Copy out the lines beginning with the one that contains "This screenshot has height=1120, width=1068." and ending with the last line below, exactly as they stand. Pictures are not copied.
____ DATASET CONTENT
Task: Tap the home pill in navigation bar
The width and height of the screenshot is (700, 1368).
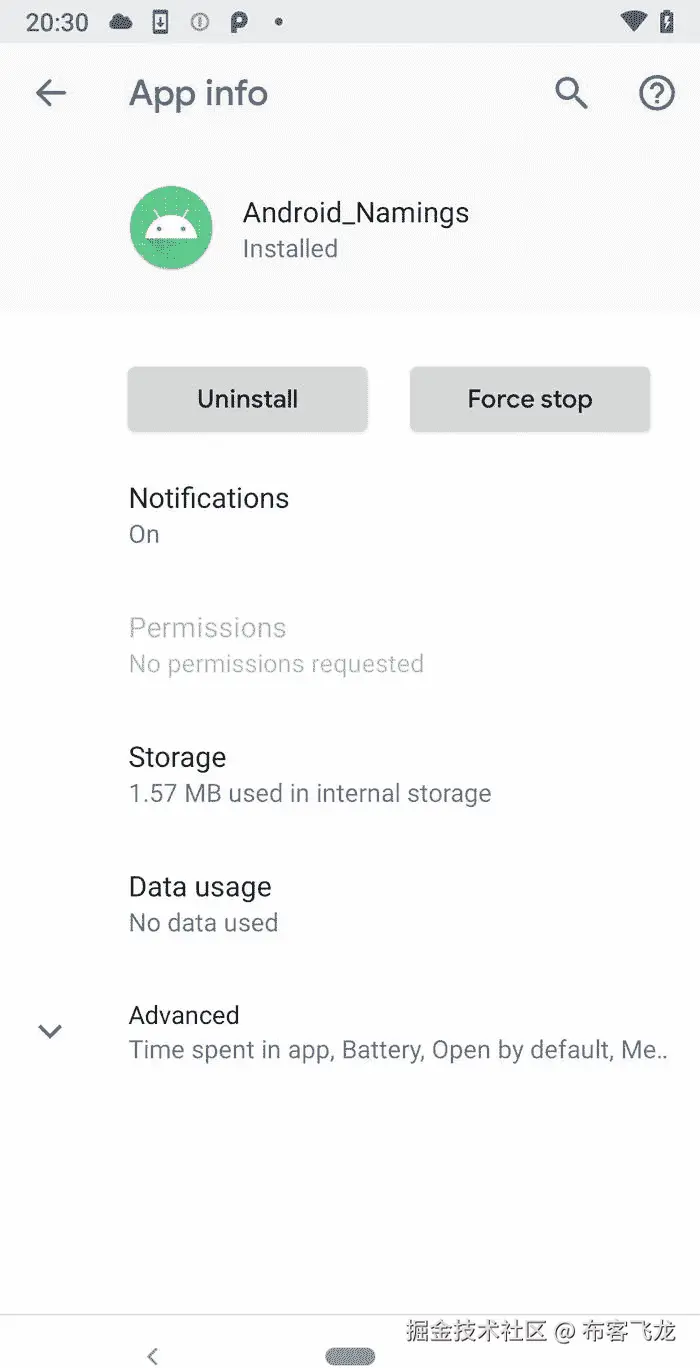Action: pyautogui.click(x=350, y=1356)
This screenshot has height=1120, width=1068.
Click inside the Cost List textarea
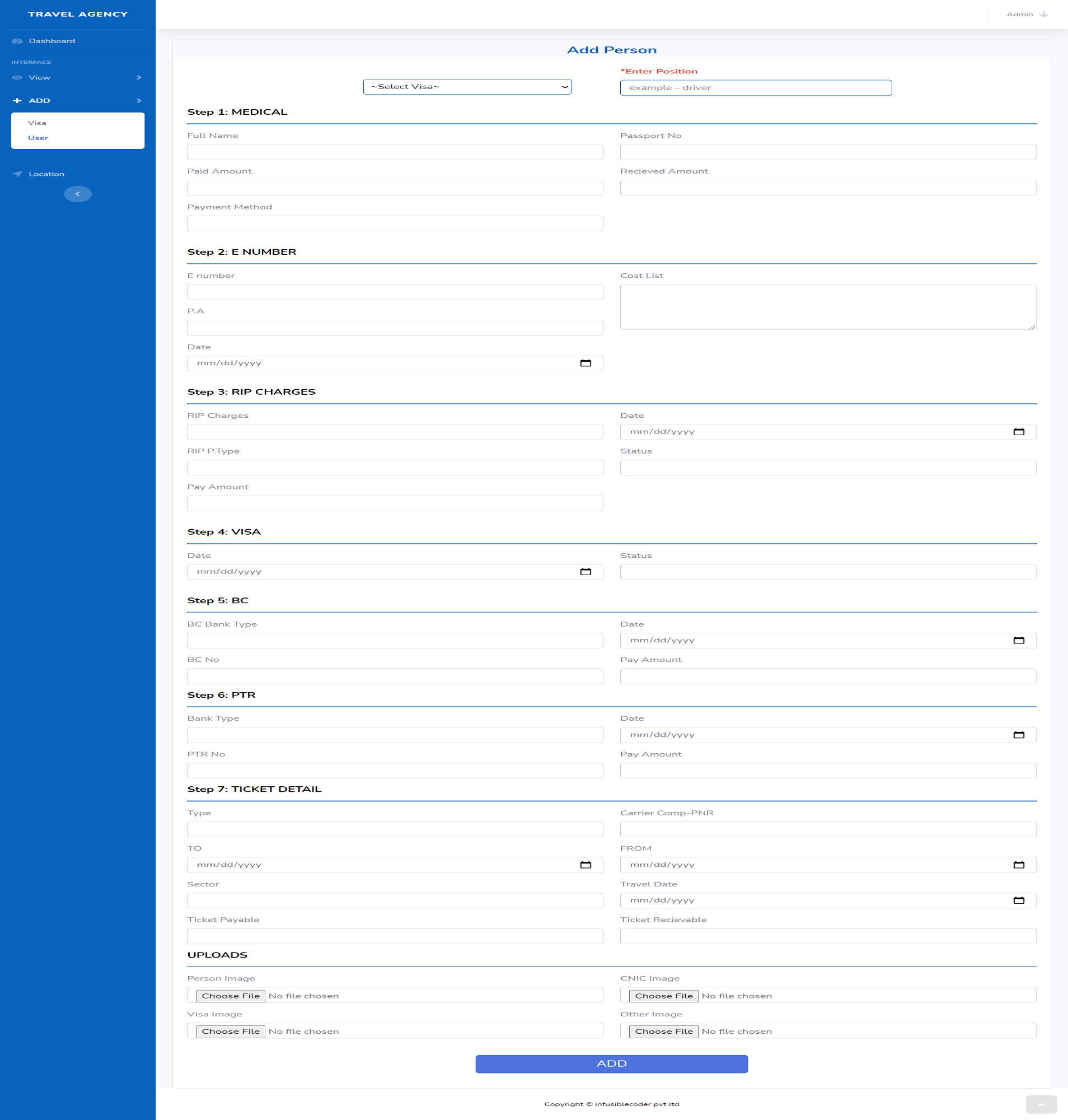828,307
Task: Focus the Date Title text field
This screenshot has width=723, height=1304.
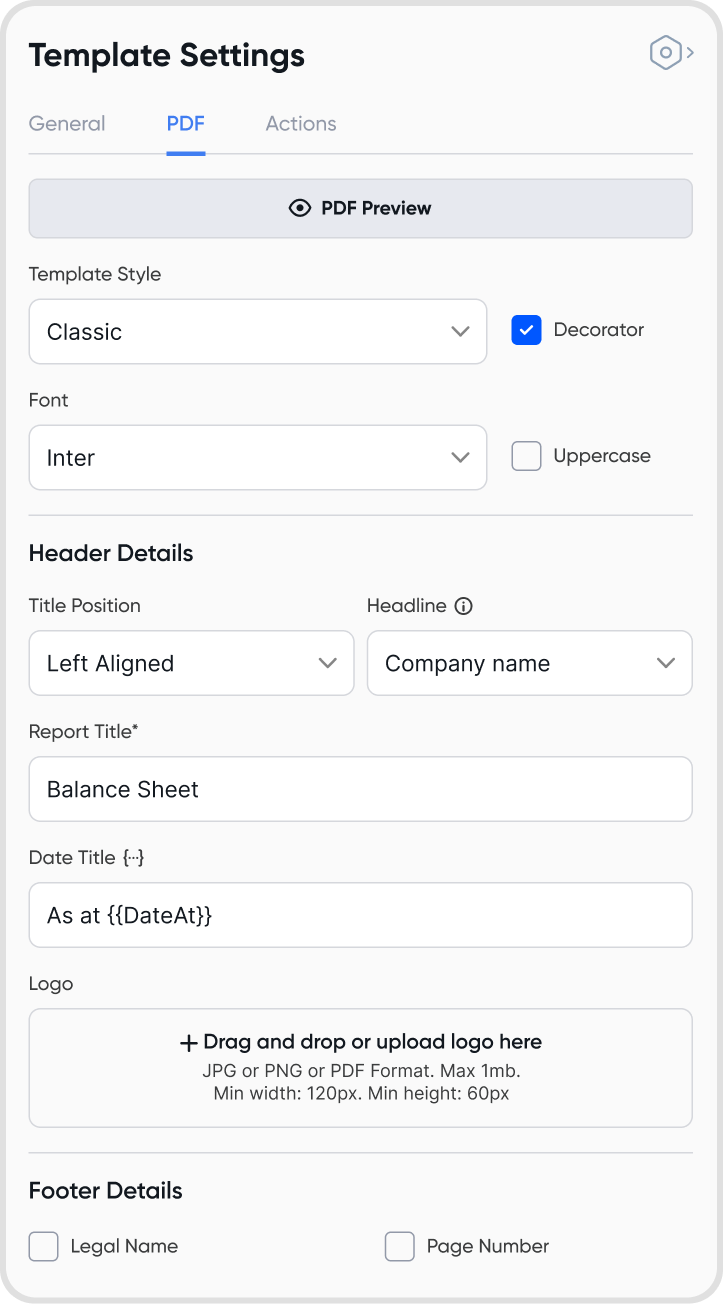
________
### EXERCISE SOLUTION
This screenshot has height=1120, width=1068.
Click inside the Cost List textarea
828,307
Task: Focus the Date Title text field
This screenshot has width=723, height=1304.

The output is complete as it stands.